Stored records:
+++++

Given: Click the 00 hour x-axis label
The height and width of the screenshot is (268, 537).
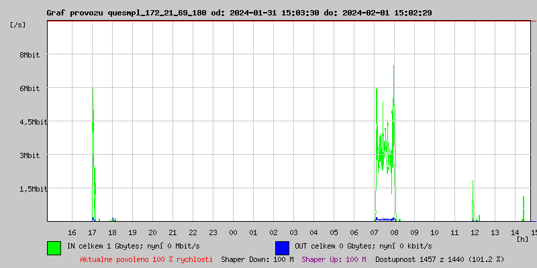Looking at the screenshot, I should (x=233, y=232).
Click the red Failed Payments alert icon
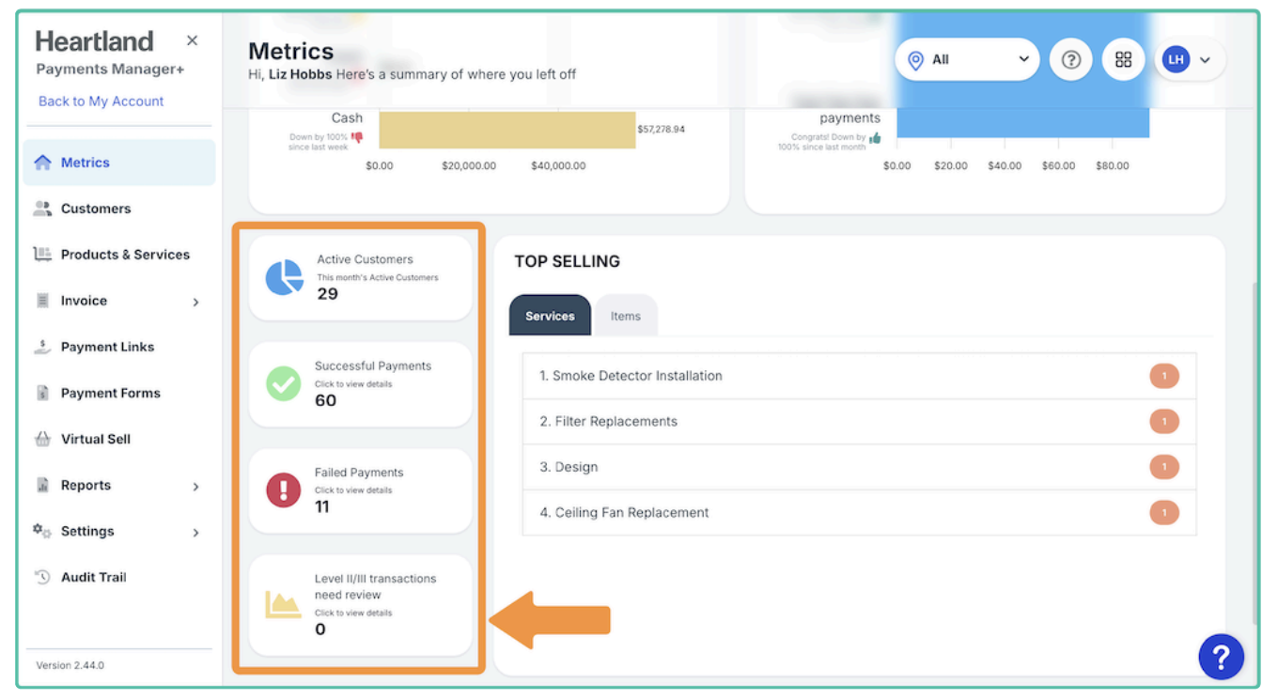 284,489
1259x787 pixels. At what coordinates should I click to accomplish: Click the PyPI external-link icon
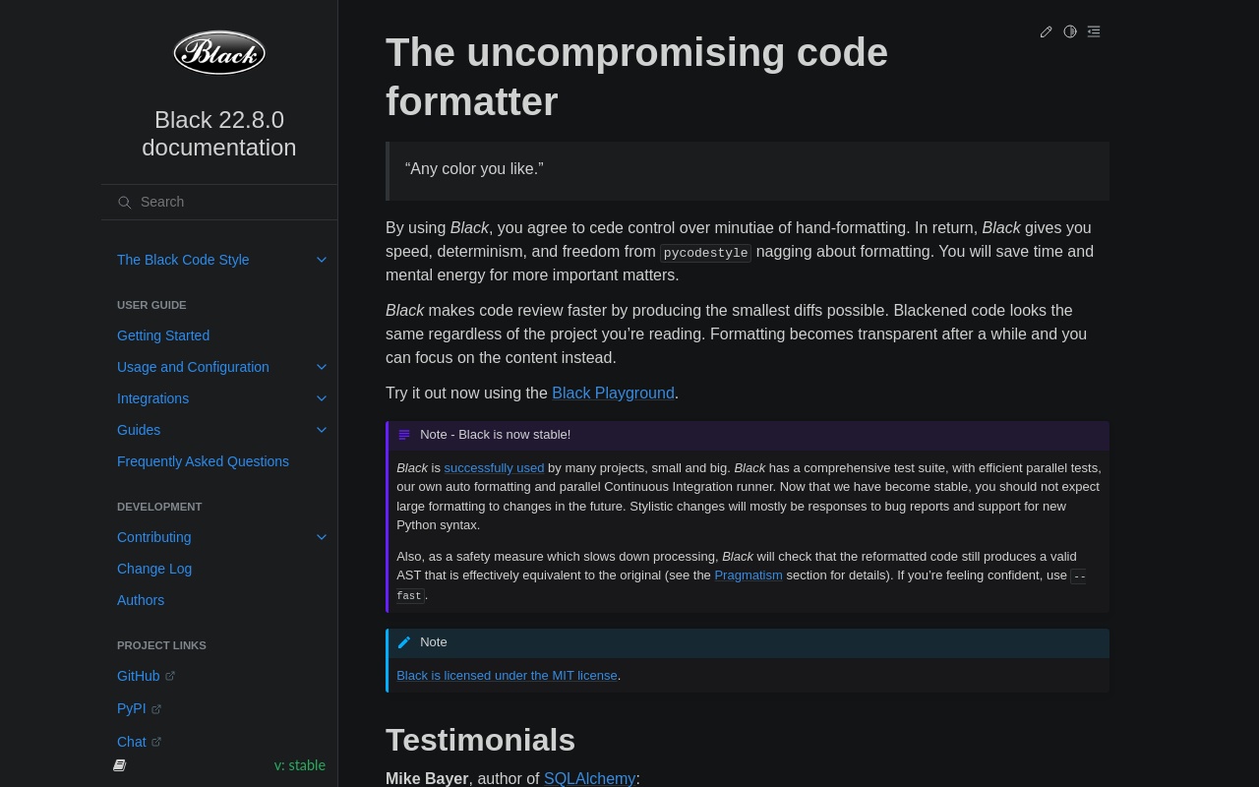click(x=155, y=708)

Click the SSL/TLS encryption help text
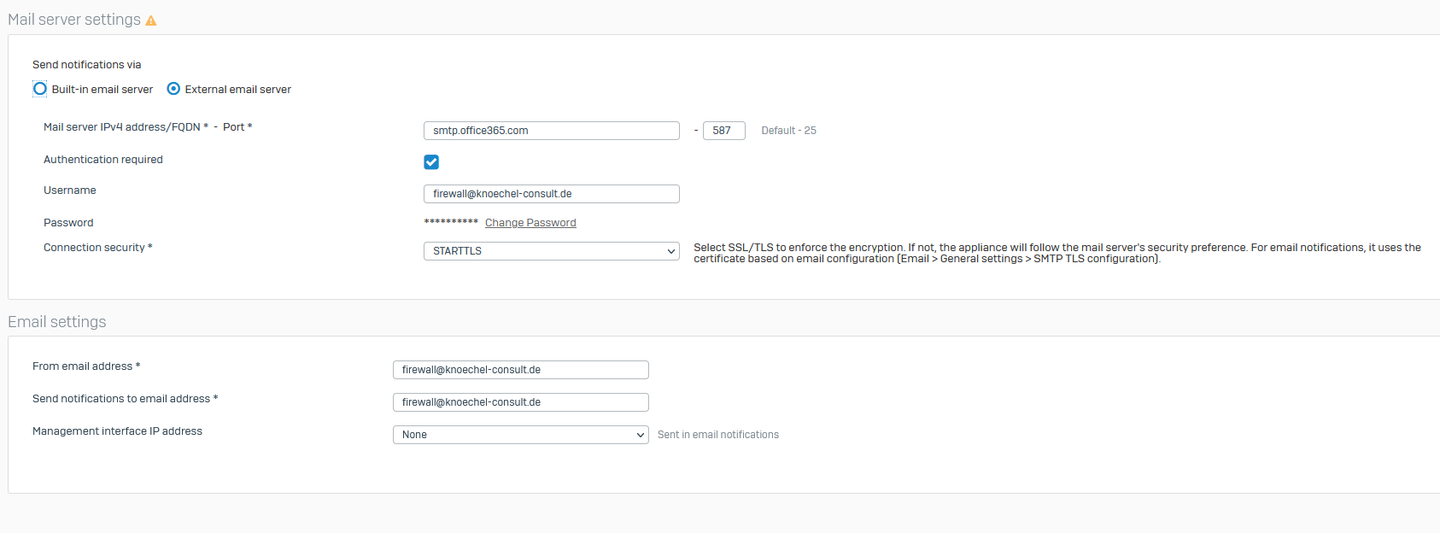pos(1057,253)
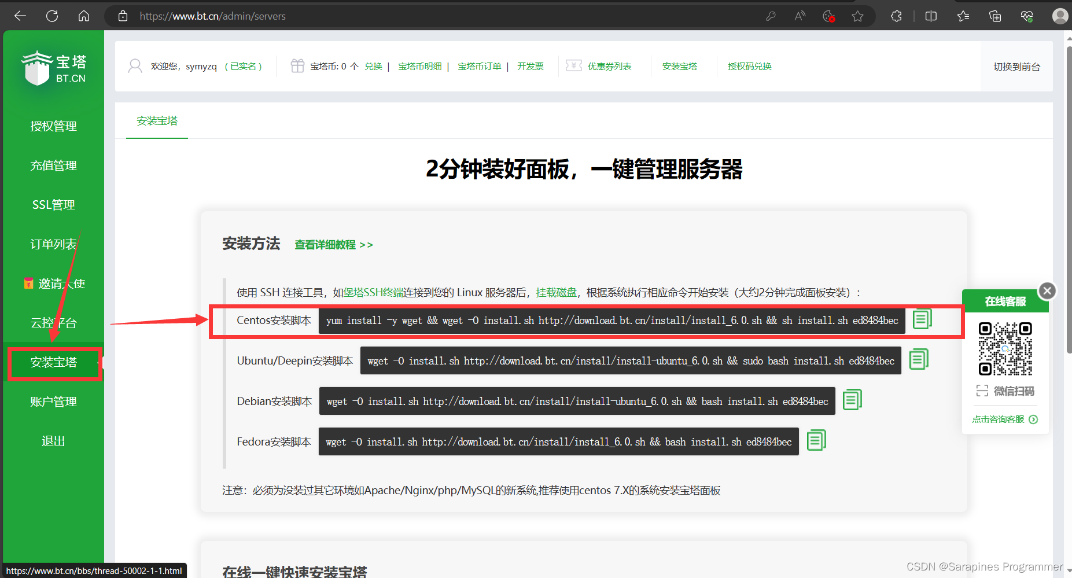
Task: Open 查看详细教程 link
Action: click(333, 245)
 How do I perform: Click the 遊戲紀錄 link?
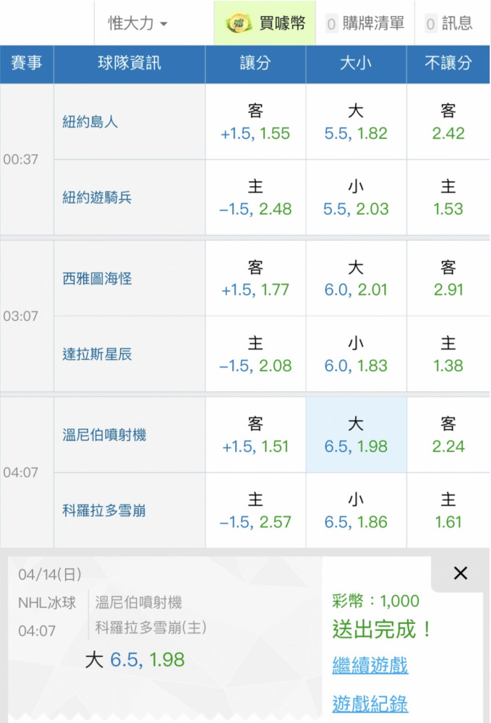coord(370,703)
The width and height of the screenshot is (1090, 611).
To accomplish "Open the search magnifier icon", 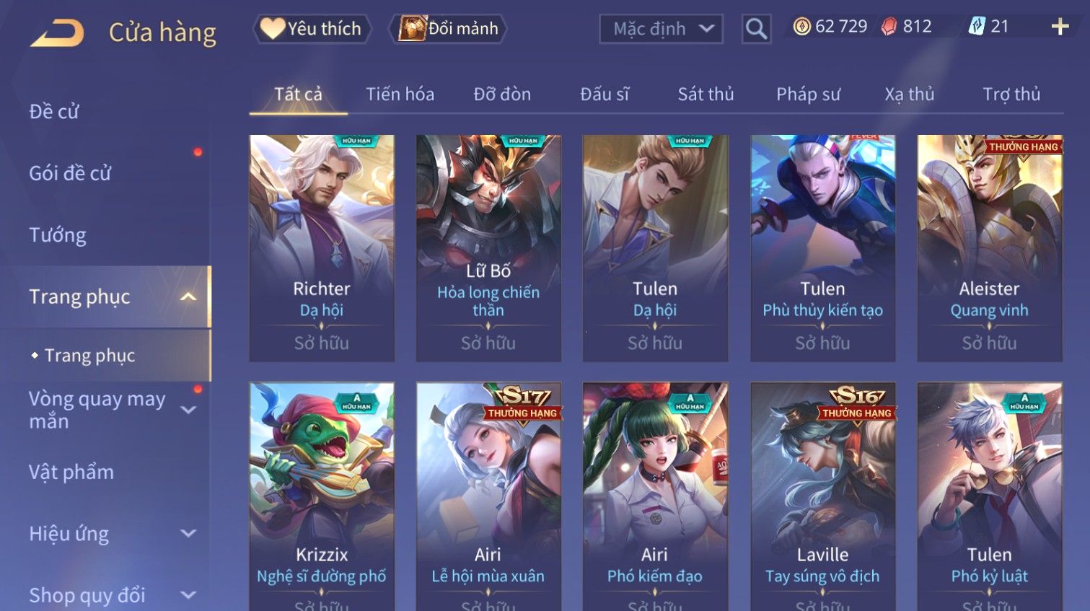I will 756,29.
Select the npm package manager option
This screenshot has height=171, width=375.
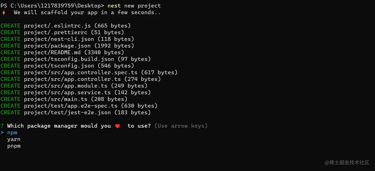12,133
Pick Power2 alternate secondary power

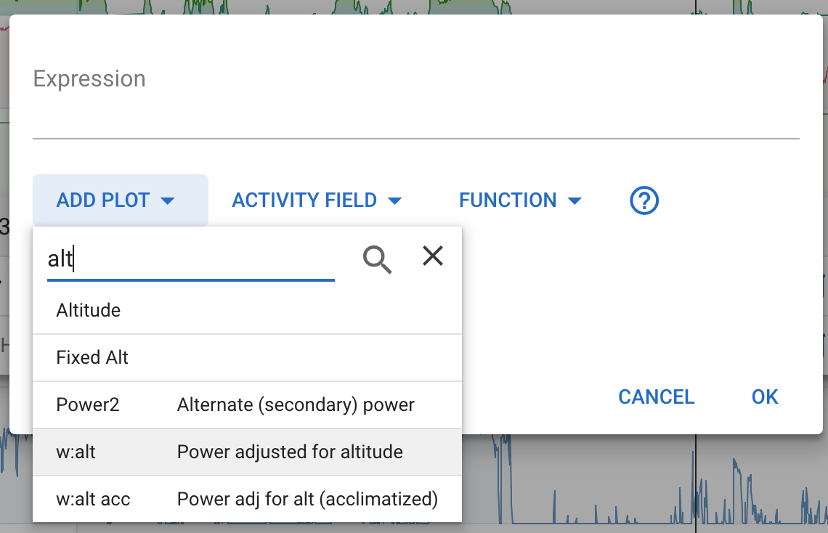(x=247, y=405)
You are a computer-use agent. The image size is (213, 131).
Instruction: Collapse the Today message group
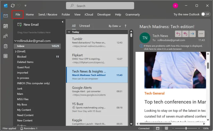[69, 32]
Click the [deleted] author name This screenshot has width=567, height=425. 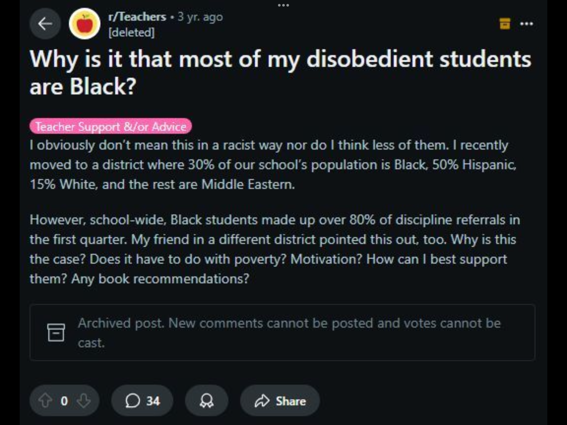132,33
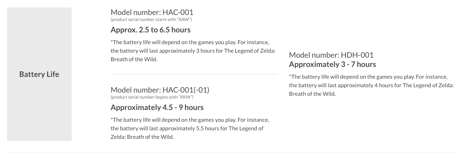Select the Approx. 2.5 to 6.5 hours text
Viewport: 463px width, 157px height.
pyautogui.click(x=150, y=30)
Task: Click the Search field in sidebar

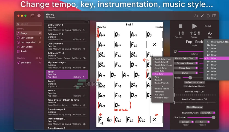Action: [29, 24]
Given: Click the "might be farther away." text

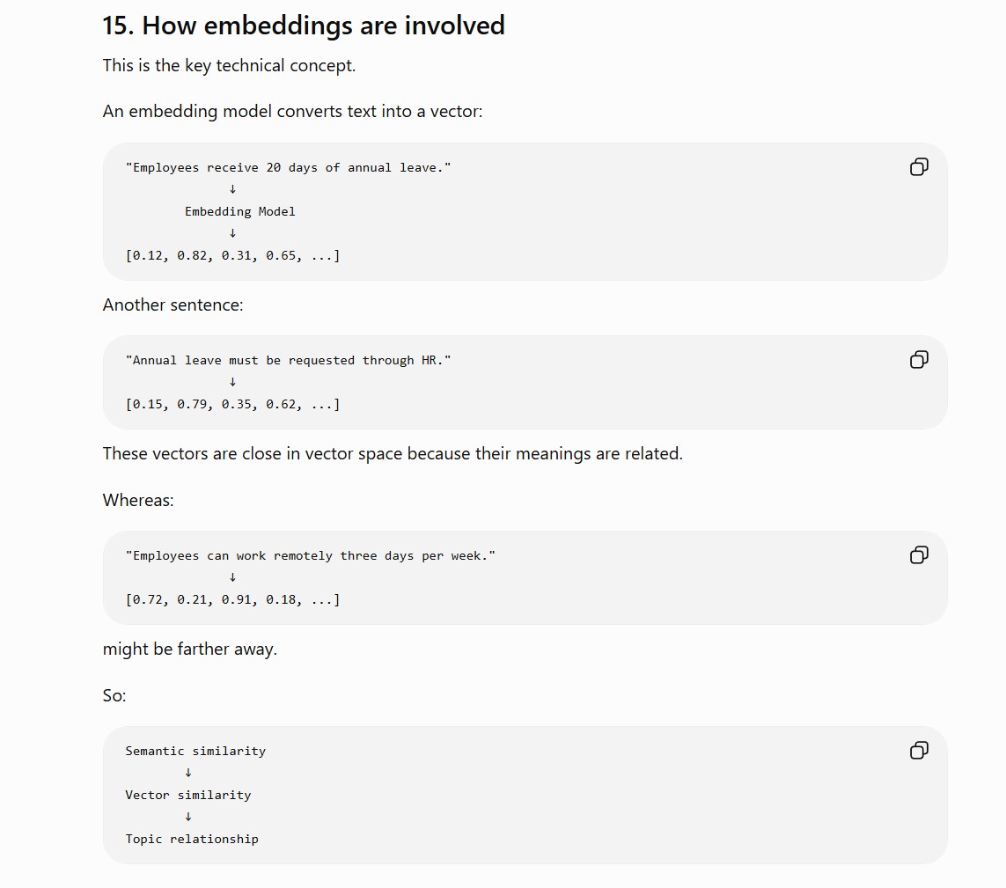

+++++

> [Exercise objective]:
With "Given" as the search string, filter the records and return each line that has it.

> [Answer]:
Given: Click the 00 hour x-axis label
Given: Click the "might be farther away." text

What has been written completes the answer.